Pixel coordinate grounding data:
- Opening Delimiter -

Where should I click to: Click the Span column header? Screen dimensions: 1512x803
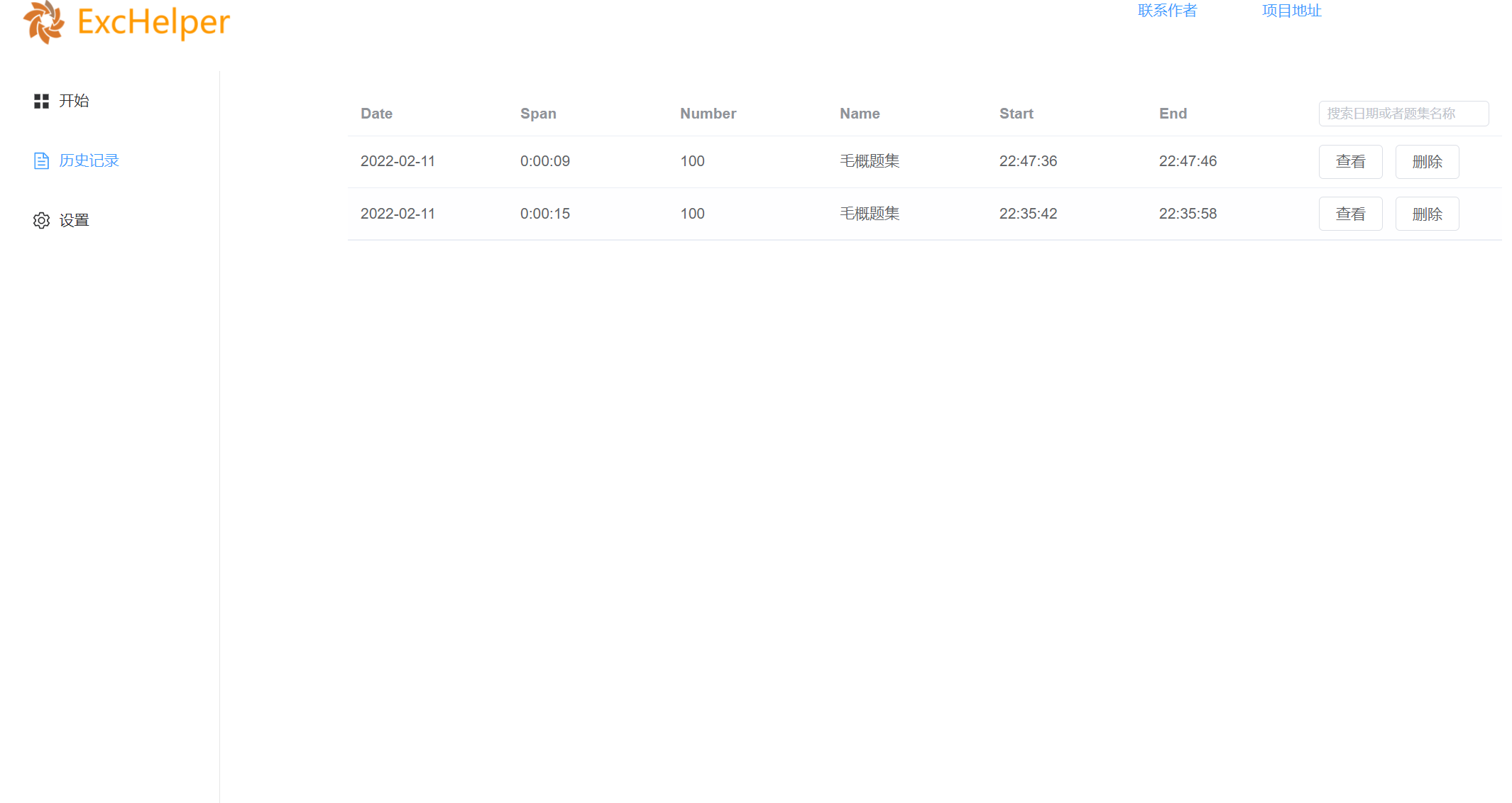click(x=538, y=114)
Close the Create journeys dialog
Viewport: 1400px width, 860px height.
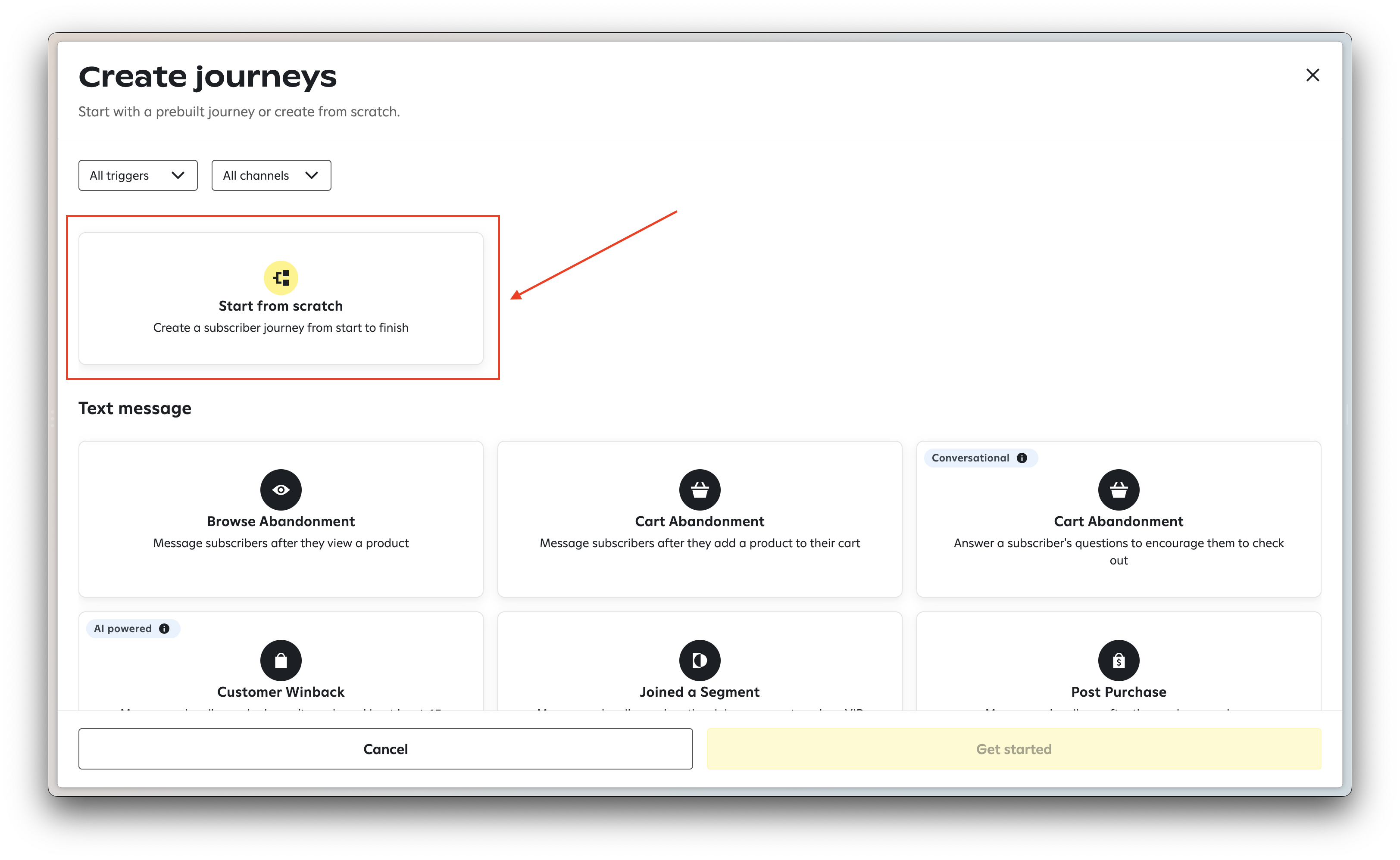[x=1312, y=75]
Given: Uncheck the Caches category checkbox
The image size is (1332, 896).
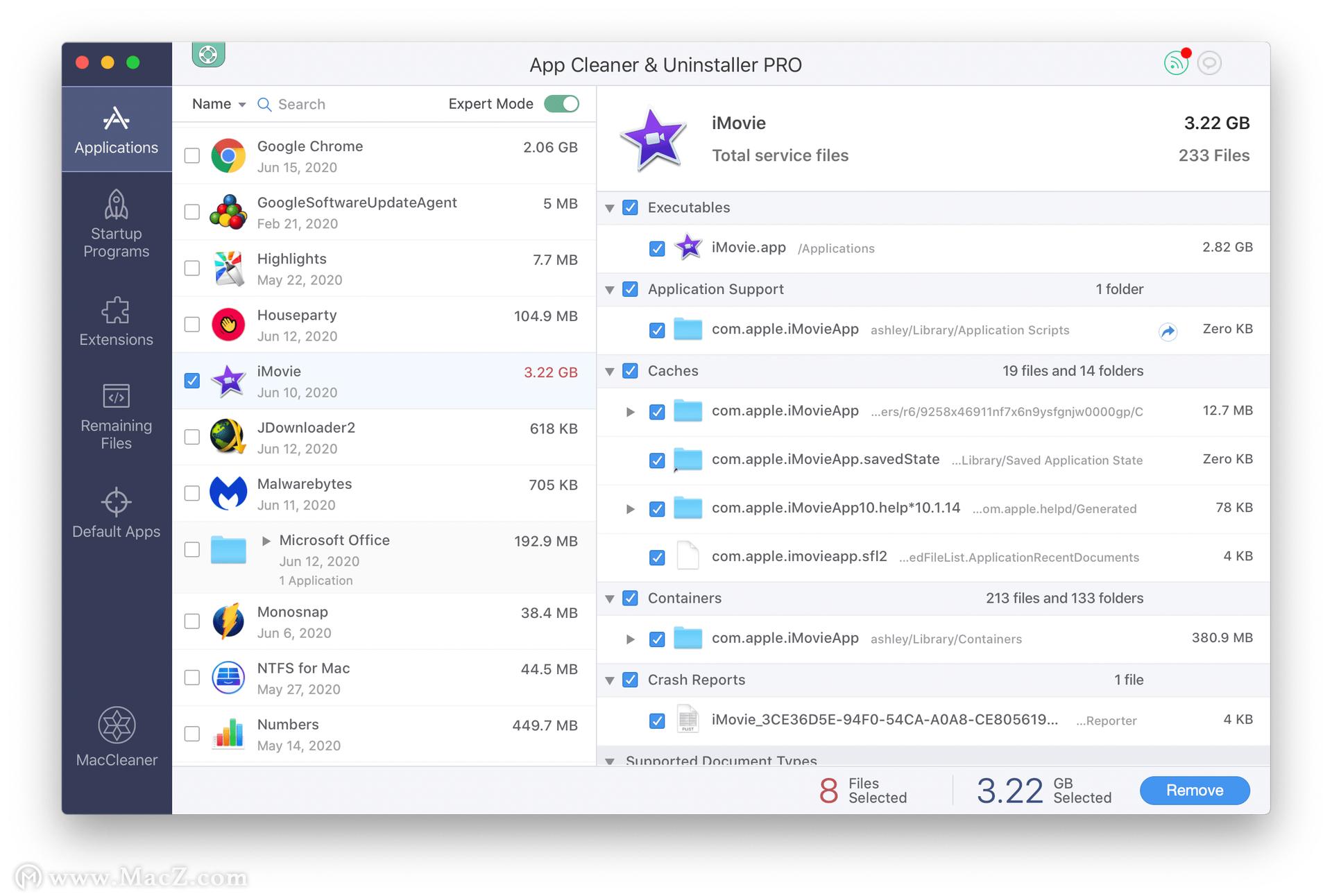Looking at the screenshot, I should (630, 371).
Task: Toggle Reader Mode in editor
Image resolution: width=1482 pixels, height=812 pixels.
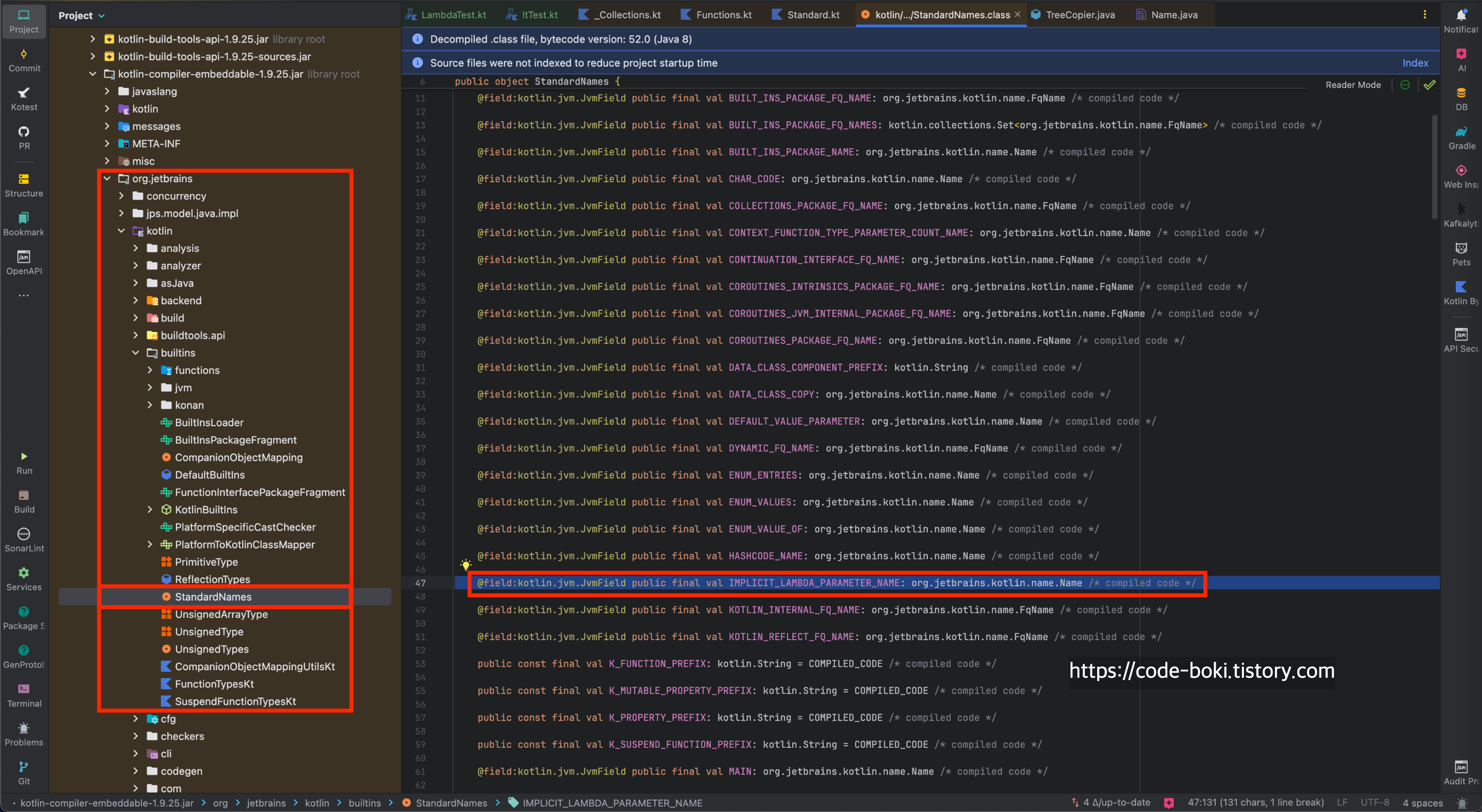Action: (1353, 84)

- Closing Delimiter -

## BRIEF
Take the line containing "Image resolution: width=1482" and every line after it up to the end of the data, and write them out exactly, without the pictures.

## PROBLEM SOLUTION
Image resolution: width=1482 pixels, height=812 pixels.
Action: (1353, 84)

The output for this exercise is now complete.